Und Marek sorgt dafür, dass das jeder mitbekommt. Er ist sehr dominant, findet Volker Manz. Der arbeitet im bürgerlichen Leben in der Berlin-Brandenburgischen Akademie der Wissenschaften. Als Mitglied der Gralsfamilie heißt er „Magister Volker“ und reitet auf einem freundlichen struppigen Pferd durch den Regen. Manz steht dem aktuellen Mittelalter-Hype – etwa mit Filmen wie dem Sat.1-Schinken „Wanderhure“ – kritisch gegenüber und versucht, den Klischees mit sachlichen Informationen entgegenzuwirken.

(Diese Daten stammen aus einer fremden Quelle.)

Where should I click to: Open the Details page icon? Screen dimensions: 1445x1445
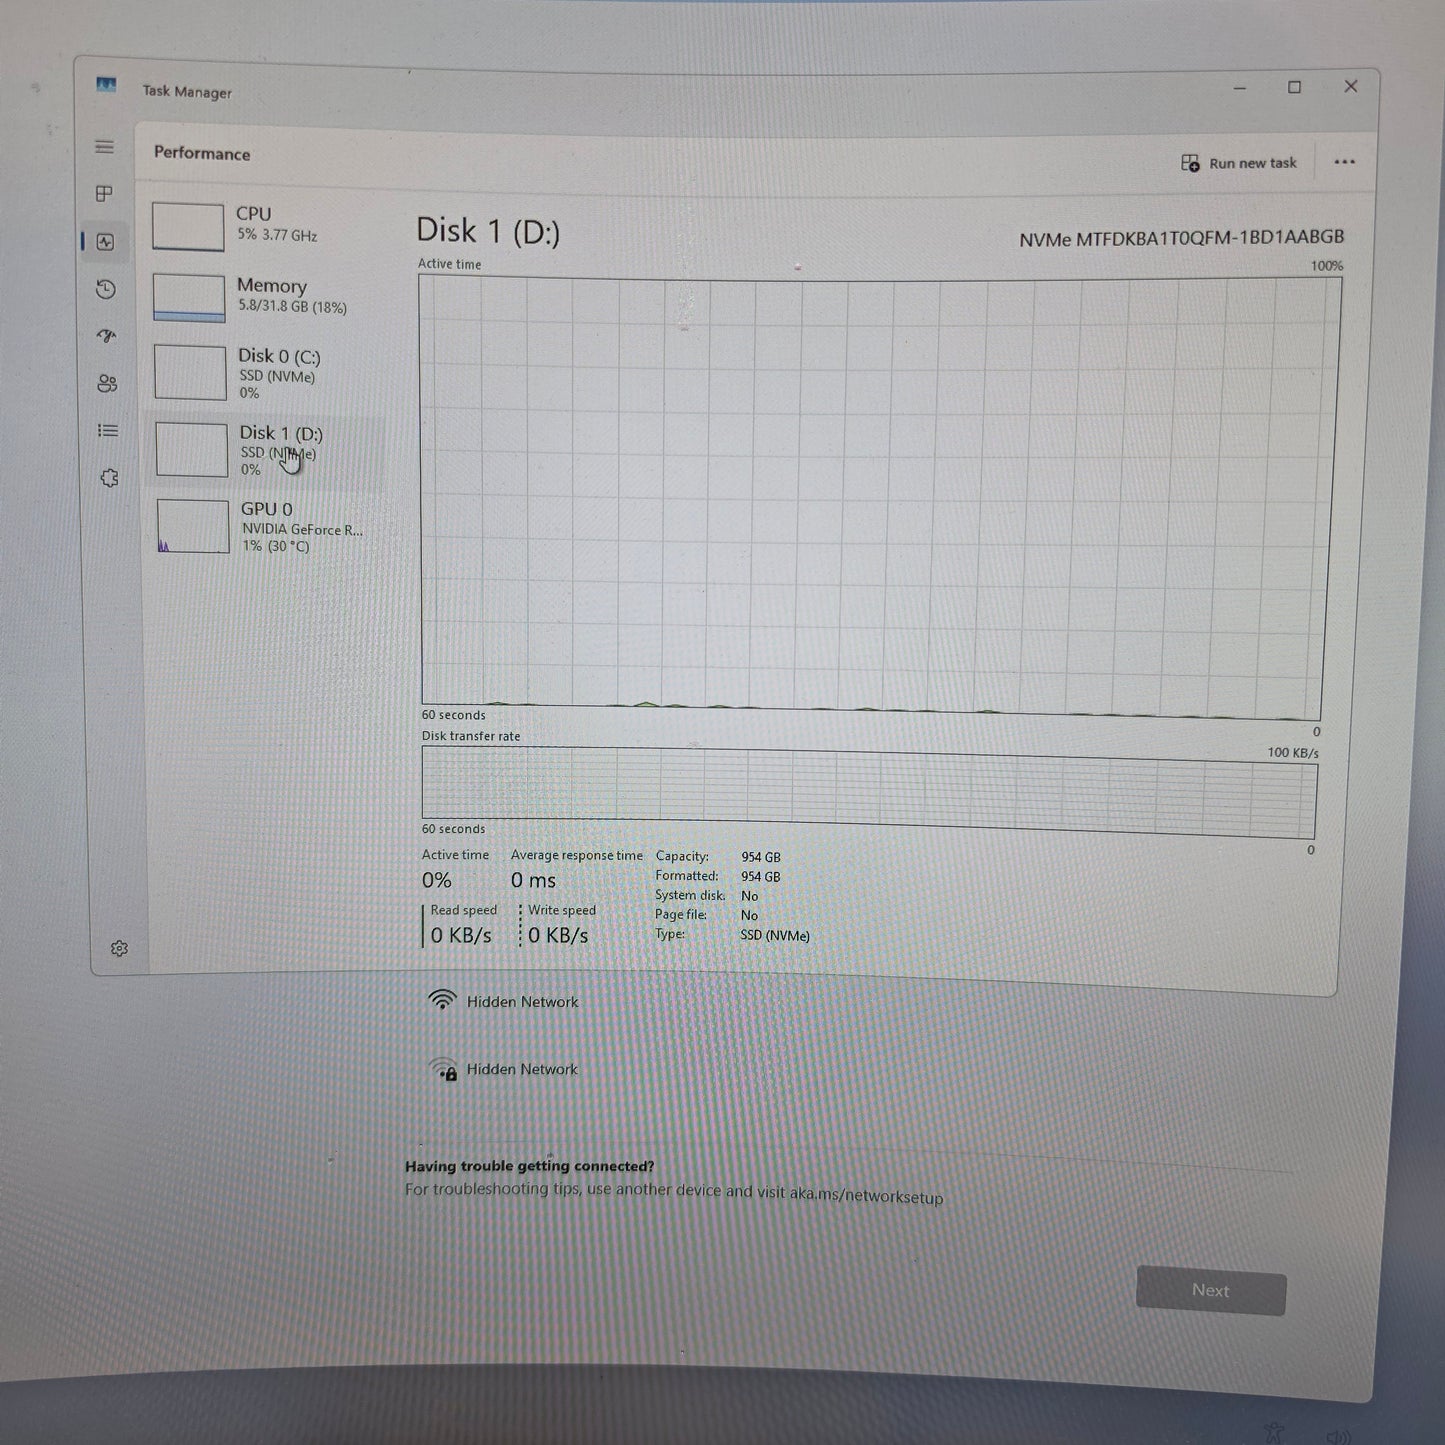pos(108,431)
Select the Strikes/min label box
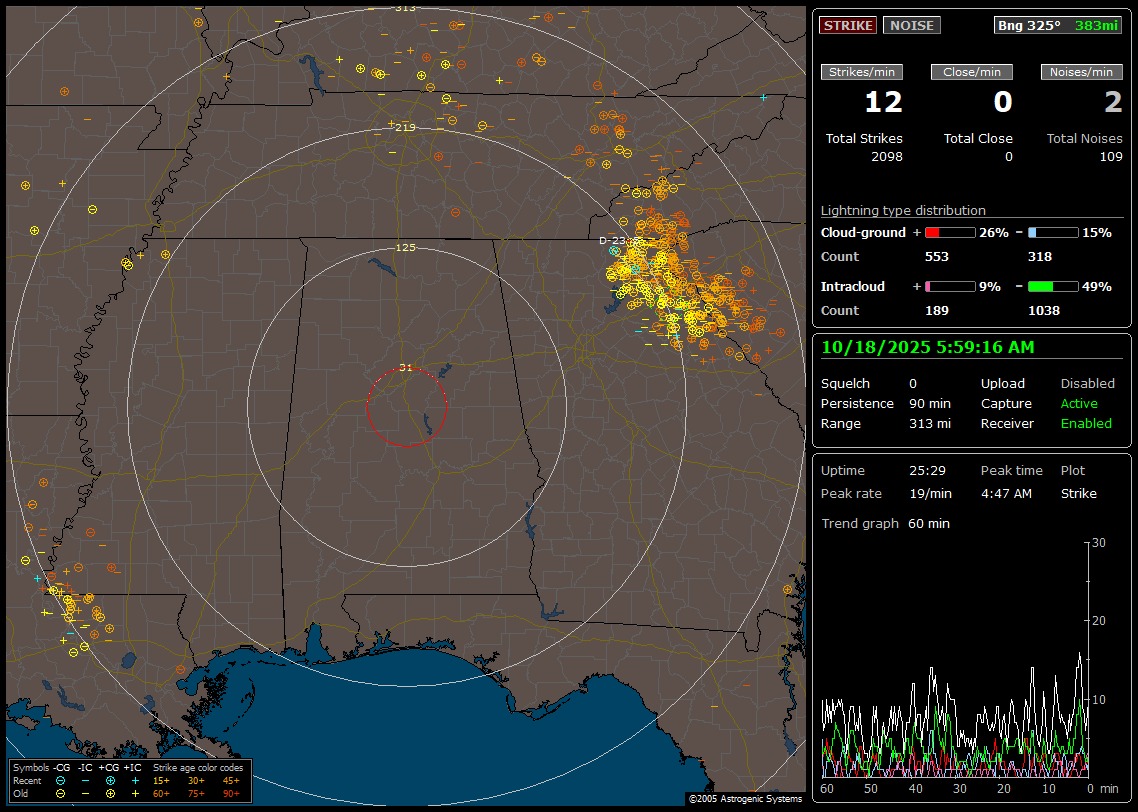This screenshot has width=1138, height=812. point(862,72)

Dazu besuchen Marek und Manz gemeinsam Gemeinden, Kindergärten und Schulen. Marek zeigt den Kindern, wie man damals mit dem Schwert kämpfte; Manz erklärt, wie die Menschen lebten.

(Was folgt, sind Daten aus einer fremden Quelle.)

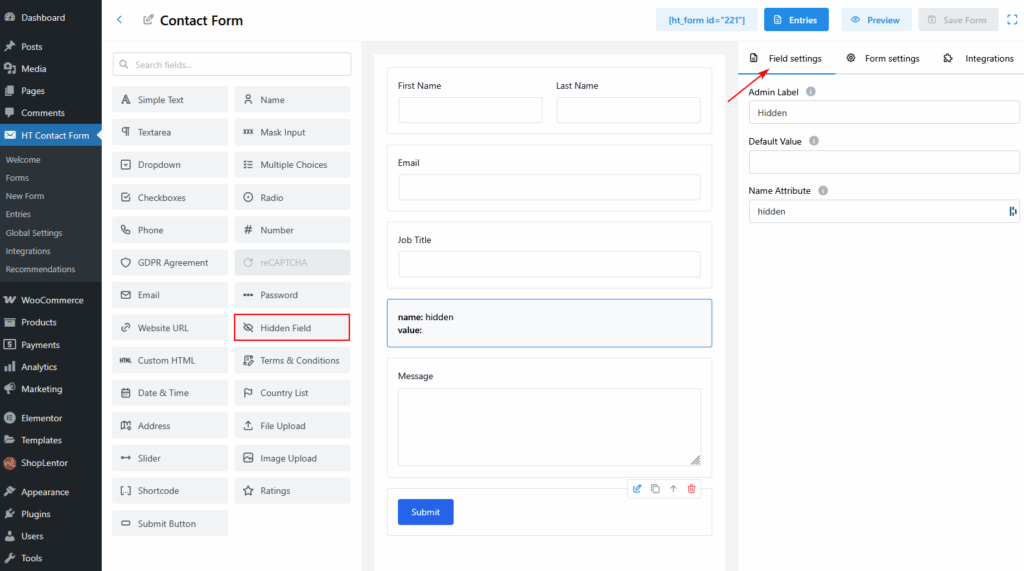This screenshot has width=1024, height=571.
Task: Toggle the fullscreen icon in the header
Action: (1011, 20)
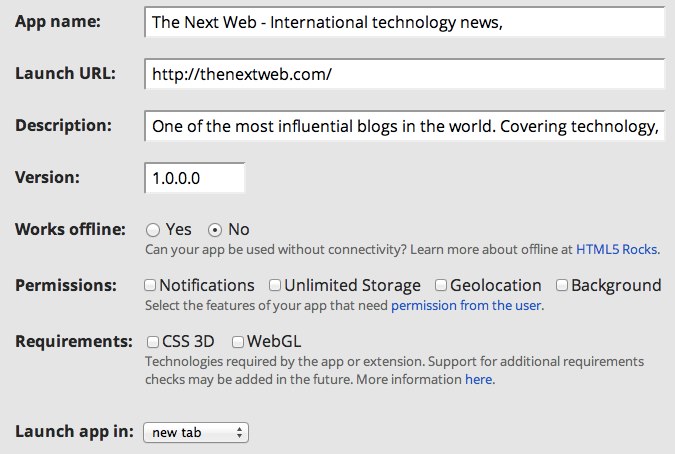Open the HTML5 Rocks link
This screenshot has height=454, width=675.
tap(616, 250)
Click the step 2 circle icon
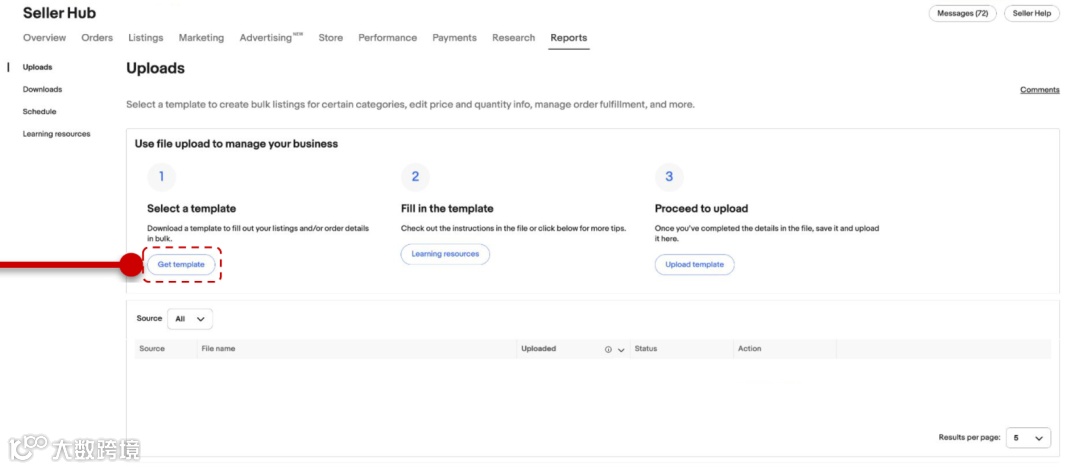1080x469 pixels. [x=415, y=177]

Manches hätte Michael Marek gern so wie früher. So hat er zwar eine „Familie“ statt eines Ordens gegründet, weil eben auch Frauen dabei sein sollen. Und seine frühere Freundin ritt Ritterturniere. Aber dennoch: Der Mann solle sagen, wo es lang geht, und die Frau sagt dann „ja“ oder „nein“. „Sie soll sich schon entfalten, aber keine Emanze sein“, findet Michael Marek. Der Mann solle auch die Frau schützen – und wenn er das nicht könne, sei es nur recht, wenn sie sich einen Anderen suche. „Ritter Michael lebt das mittelalterliche Minnebild“, nennt das Volker Manz.

Ins Dorf integriert

Immerhin: Die Mittelalter-Familie fügt sich gut ins Dorfleben ein. „Die Gralsfamilie hat sich gut rausgemacht, die haben das Dach der Kirche isoliert und haben auch bei den Dahlewitzern einen guten Stand“, lobt der frühere Dahlewitzer Pfarrer Gunther Seidel. Er „segnete“ Marek auch zum „geistlichen Ritter“. Für diese Zeremonie schloss er Marek am frühen Abend in der Kirche ein und ließ ihn am nächsten Morgen wieder raus. „Die Gralsfamilie kam mit malerischen Gewändern aus dem Nebel heraus“, erinnert er sich. Sie zogen Marek sein altes Gewand aus und ein neues weißes Gewand an. Seidel hielt eine Andacht: „So weit ich konnte, habe ich das begleitet. Ich wollte es in meinen Händen lassen, damit es ein bisschen geordnet bleibt“, sagt Seidel. Er klingt ambivalent, aber: „Als Christen in der Kirche müssen wir damit rechnen, dass der Geist weht, wo er will. Nicht immer, wie man es erwartet.“

Sechs Jungen waren von den Kettenhunden zum Phönix MC übergetreten, gut doppelt so viele Männer mit dem Phönix MC zu den Hells Angels geflogen, die Gralsfamilie hat ungefähr 20 Mitglieder. Geht man nach den nackten Zahlen, ist Exrocker Michael Marek ein erfolgreicher Ritter der christlichen Sozialarbeit. Passt, so Manz: „Früher waren Ritter oft freischaffende Geistliche.“ – Oder Kreuzritter.